Les personnes qui travaillent en tant qu’intermédiaires pour « recruter » des travailleurs sont connues sous différents noms ; appelées les gatos en Amérique latine, elles sont connues en Italie comme faisant partie du caporalato, qui ne désigne rien d’autre qu’une forme illégale de recrutement et d’organisation de la main d’œuvre, exploitée dans des conditions de travail indécentes  (salaire en-dessous du salaire minimum vital, pas de droit de grève, de longues heures supplémentaires, normes d’hygiène et de sécurité non respectées, violences physiques et/ou sexuelles sur le lieu de travail,…). Le système du caporalato est une dénomination spécifique pour désigner le recrutement illégal de travailleurs dans le secteur de l’agroalimentaire.
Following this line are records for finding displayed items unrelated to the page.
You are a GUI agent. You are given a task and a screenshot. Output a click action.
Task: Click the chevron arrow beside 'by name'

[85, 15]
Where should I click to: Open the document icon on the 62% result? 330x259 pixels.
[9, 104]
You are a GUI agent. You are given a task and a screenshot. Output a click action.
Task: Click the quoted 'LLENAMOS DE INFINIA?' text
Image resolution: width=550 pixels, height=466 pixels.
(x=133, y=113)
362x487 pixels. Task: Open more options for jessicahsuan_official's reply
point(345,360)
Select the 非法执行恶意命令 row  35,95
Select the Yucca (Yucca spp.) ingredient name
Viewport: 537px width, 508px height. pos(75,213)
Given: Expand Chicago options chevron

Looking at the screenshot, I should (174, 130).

Des migrants de tous les pays à la recherche de meilleures conditions de travail peuvent tomber dans le piège de tels réseaux de trafiquants, comme par exemple :

  • Au Brésil pour cueillir des oranges dans l’état de São Paolo
  • En Italie et en Espagne pour récolter plusieurs types de fruits rouges (myrtilles, fraises, framboises,…)
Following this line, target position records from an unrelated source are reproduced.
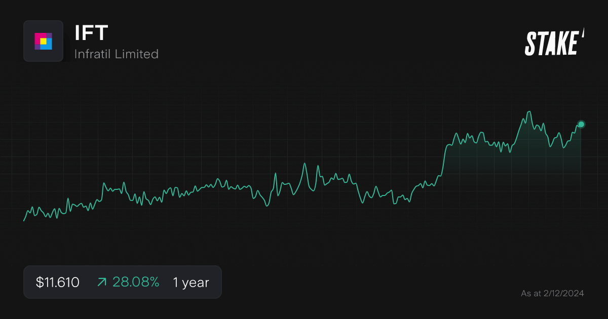Select the green endpoint dot on the chart
This screenshot has width=608, height=319.
coord(581,124)
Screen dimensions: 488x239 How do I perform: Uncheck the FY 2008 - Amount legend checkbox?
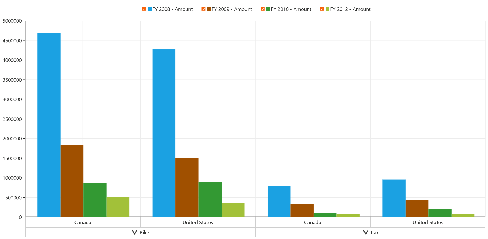tap(144, 9)
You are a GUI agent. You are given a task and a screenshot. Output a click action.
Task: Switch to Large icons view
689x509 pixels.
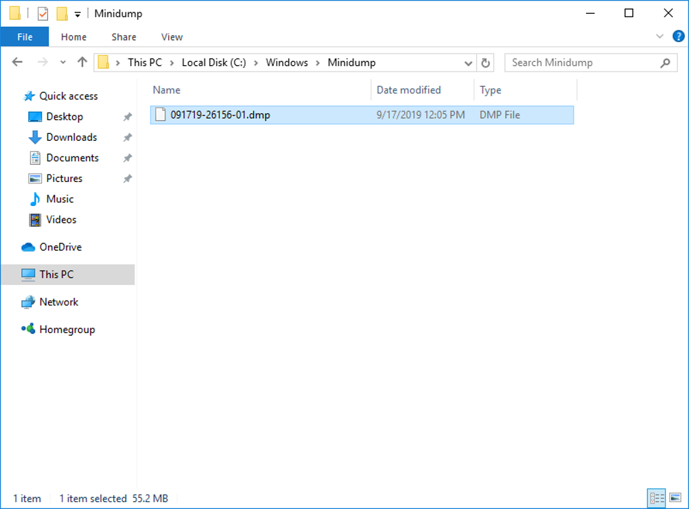pyautogui.click(x=675, y=498)
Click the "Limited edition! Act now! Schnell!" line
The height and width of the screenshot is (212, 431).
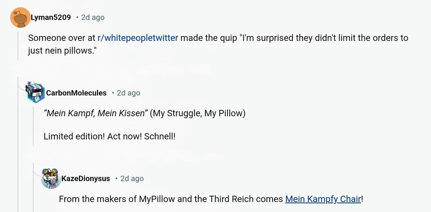click(x=110, y=136)
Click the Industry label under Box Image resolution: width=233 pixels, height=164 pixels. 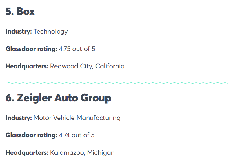(19, 32)
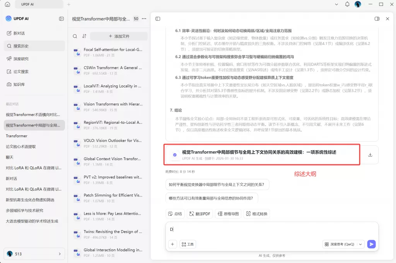Open the 工具 tools button
The image size is (396, 263).
pyautogui.click(x=188, y=244)
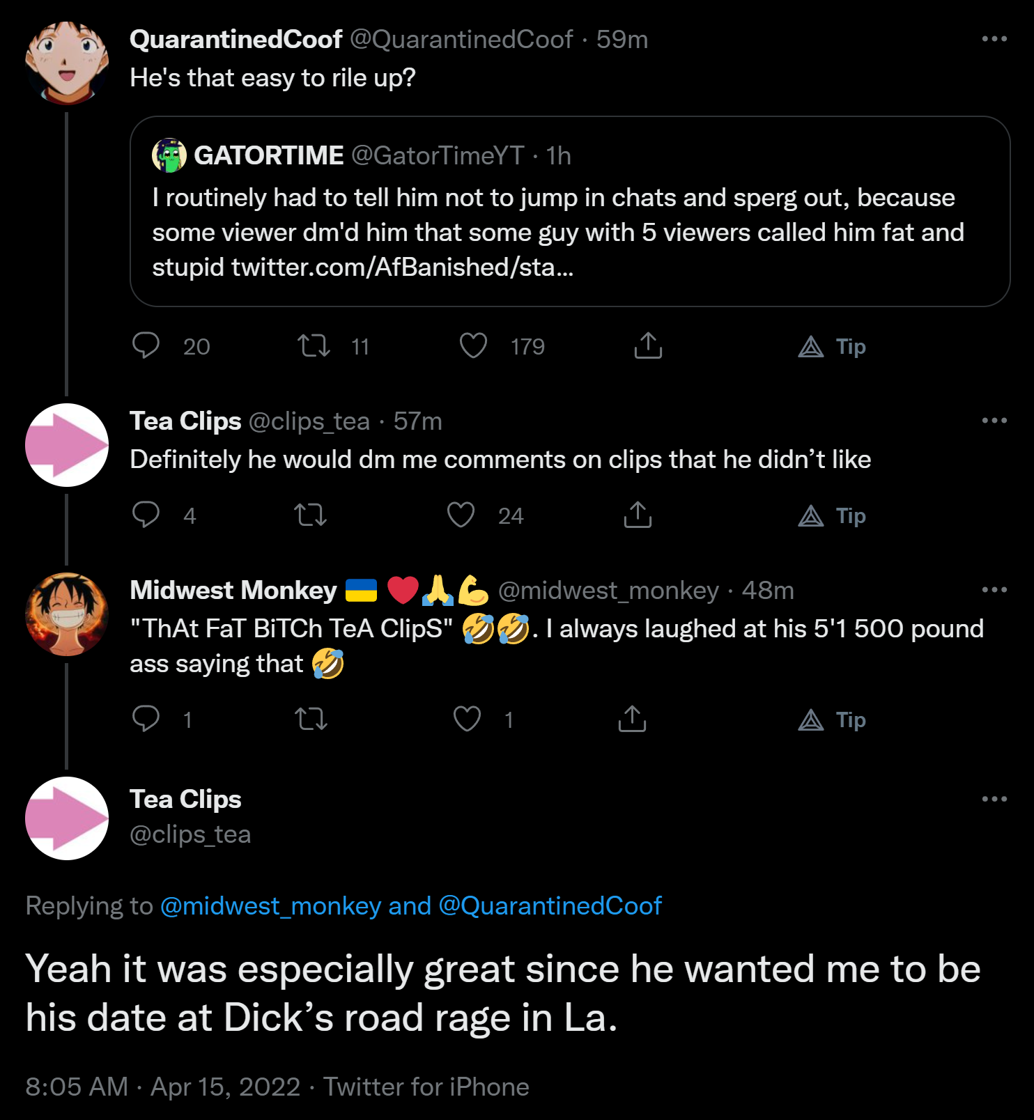The width and height of the screenshot is (1034, 1120).
Task: Retweet Midwest Monkey's tweet
Action: (311, 719)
  • Au Liban pour travailler en tant qu’aide domestique
  • Au Qatar pour construire les stades de football pour la prochaine coupe du monde prévue en 2022
  • Dans la mer de Chine méridionale dans le secteur de la pêche, où les personnes  étaient initialement « recrutées » en Thaïlande
  • En Inde où de nombreuses femmes d’origine bangladeshie sont recrutées pour travailler en tant que serveuses dans les villes indiennes, mais qui finissent en tant que travailleuses du sexe dans les red light districts

Sans exception, une fois que les personnes se retrouvent dans de telles conditions de travail, il leur devient difficile de s’échapper. L’employeur leur confisque leur passeport ou d’autres documents d’identité officiels usant de faux prétextes (formalités administratives, mise en sécurité,…) et ces personnes se retrouvent ainsi dans une situation d’irrégularité.  Sous menace de se voir dénoncées à la police ou d’être renvoyées dans leurs pays d’origine, ces personnes sont souvent réticentes à  coopérer avec les forces de l’ordre. S’y ajoute le fait qu’elles ne se rendent pas compte tout de suite de manière flagrante qu’elles sont exploitées, faute de renseignements précis sur leurs droits fondamentaux.
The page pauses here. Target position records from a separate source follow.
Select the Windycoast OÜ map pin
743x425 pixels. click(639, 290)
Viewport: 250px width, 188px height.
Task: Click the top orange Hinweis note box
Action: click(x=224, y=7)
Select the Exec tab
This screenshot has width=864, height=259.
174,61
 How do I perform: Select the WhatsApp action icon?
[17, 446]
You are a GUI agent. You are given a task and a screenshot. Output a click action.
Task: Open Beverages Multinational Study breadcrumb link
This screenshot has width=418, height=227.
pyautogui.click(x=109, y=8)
En résumé, il faut être conscient que l’esclavage existe encore bel et bien de nos jours. Etant donné qu’il se distingue des formes dites « traditionnelles » d’esclavage du passé, une nouvelle terminologie s’est imposée au fur et à mesure dans les discours pour faire la distinction entre les deux concepts : aujourd’hui, nous parlons d’esclavage moderne ou de formes contemporaines d’esclavage. Plus de 40 millions de personnes sont aujourd’hui victimes de pratiques d’esclavage moderne ! Ces termes n’ont pas de statut légal en droit international proprement dit, mais sont plutôt des termes génériques pour désigner toute une série de violations des droits humains qui sont à leur tour définis légalement, comme par exemple : la traite des êtres humains (à des fins d’exploitation multiples comme le travail forcé, la prostitution, la mendicité forcée, le trafic des organes,…), la servitude pour dettes, le mariage forcé, le travail des enfants, le travail domestique…

La première conclusion que nous pourrions émettre serait que le travail indécent et la traite des êtres humains semblent concerner avant tout les pays en développement,  or cela peut s’avérer trompeur et ceci pour deux raisons : a) des cas de traite des êtres humains et de travail forcé ont aussi été constatés ici au Luxembourg et b) de par notre style de vie et modes de consommation, nous pouvons indirectement  contribuer au maintien et à la perpétuation de différentes formes de travail indécent au sein des chaînes d’approvisionnement mondiales.